Prima tappa del Campionato Sociale 2012, organizzato da Costa d’Amalfi, in collaborazione con Scuderia Ferrari Club Costa del Vesuvio – In onda da lunedì 9 luglio su STAR DRIVERS


Domenica 24 Giugno a Gioia Sannitica, in provincia di Caserta, si è svolta la prima tappa del Campionato Sociale 2012, organizzato da Costa d’Amalfi, in collaborazione con Scuderia Ferrari Club Costa del Vesuvio.
Il clima torrido ed afoso ha permesso comunque ai possessori delle Ferrari molto motivati e appassionati delle “rosse” di svolgere due prove, una di abilità e l’altra di regolarità.
Erano presenti Antonio Olivieri, vice presidente scuderia Ferrari Club Costa del Vesuvio, il quale ha gareggiato e si è aggiudicato il terzo posto nella categoria 2000 di cilindrata e Valerio D’Amore, presidente Scuderia Costa d’Amalfi.
Numerosi gli appassionati che sono accorsi a Gioia Sannitica per godersi la gara spettacolare.

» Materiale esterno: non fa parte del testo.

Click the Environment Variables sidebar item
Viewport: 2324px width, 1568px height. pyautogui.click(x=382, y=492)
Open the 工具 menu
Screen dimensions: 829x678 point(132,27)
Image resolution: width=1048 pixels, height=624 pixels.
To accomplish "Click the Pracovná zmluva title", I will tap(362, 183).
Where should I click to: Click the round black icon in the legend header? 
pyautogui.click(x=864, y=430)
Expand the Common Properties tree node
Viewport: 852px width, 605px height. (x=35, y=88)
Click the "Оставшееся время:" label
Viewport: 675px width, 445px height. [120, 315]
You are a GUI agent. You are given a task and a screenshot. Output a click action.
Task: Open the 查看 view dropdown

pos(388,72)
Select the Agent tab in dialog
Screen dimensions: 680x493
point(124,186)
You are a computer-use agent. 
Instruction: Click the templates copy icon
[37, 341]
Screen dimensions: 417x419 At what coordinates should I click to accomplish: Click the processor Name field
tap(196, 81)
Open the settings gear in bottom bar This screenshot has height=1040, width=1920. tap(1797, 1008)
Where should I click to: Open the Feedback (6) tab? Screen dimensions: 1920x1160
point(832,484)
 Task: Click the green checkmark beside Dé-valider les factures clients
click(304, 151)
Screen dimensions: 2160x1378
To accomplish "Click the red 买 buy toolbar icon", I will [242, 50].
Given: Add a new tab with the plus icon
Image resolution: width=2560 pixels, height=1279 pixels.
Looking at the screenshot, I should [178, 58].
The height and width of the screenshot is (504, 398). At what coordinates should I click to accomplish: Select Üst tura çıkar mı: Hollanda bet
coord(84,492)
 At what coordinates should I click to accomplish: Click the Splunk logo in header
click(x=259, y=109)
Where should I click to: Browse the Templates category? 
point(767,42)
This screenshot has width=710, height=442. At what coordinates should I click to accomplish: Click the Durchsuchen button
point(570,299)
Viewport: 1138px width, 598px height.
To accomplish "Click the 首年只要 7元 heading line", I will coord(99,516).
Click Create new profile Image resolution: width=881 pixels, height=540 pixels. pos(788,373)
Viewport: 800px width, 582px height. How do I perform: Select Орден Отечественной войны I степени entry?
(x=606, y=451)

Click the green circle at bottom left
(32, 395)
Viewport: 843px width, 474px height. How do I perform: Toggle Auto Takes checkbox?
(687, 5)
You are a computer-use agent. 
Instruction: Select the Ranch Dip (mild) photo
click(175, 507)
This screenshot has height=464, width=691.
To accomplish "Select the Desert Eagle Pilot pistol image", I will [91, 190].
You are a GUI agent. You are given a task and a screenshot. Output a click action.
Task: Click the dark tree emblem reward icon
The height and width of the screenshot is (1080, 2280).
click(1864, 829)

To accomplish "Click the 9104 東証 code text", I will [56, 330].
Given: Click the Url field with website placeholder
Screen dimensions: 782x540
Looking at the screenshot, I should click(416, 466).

Nel corso della manifestazione è intervenuta l’associazione al servizio dei sofferenti e delle persone bisognose, l’ A.M.A.S.I.
La gara si è svolta per beneficiare l’associazione e ha avuto come protagonista la solidarietà per queste persone. Il presidente dell’associazione è Nicola Ferrara, che vive con gioia e con amore la sua “vita diversa” al servizio degli infermi, aiutato dal parroco don Giuseppe, che sostiene con altrettanto amore i diversamente abili.
Il vincitore della gara, ossia della classifica assoluta, è stato il signor Provenza.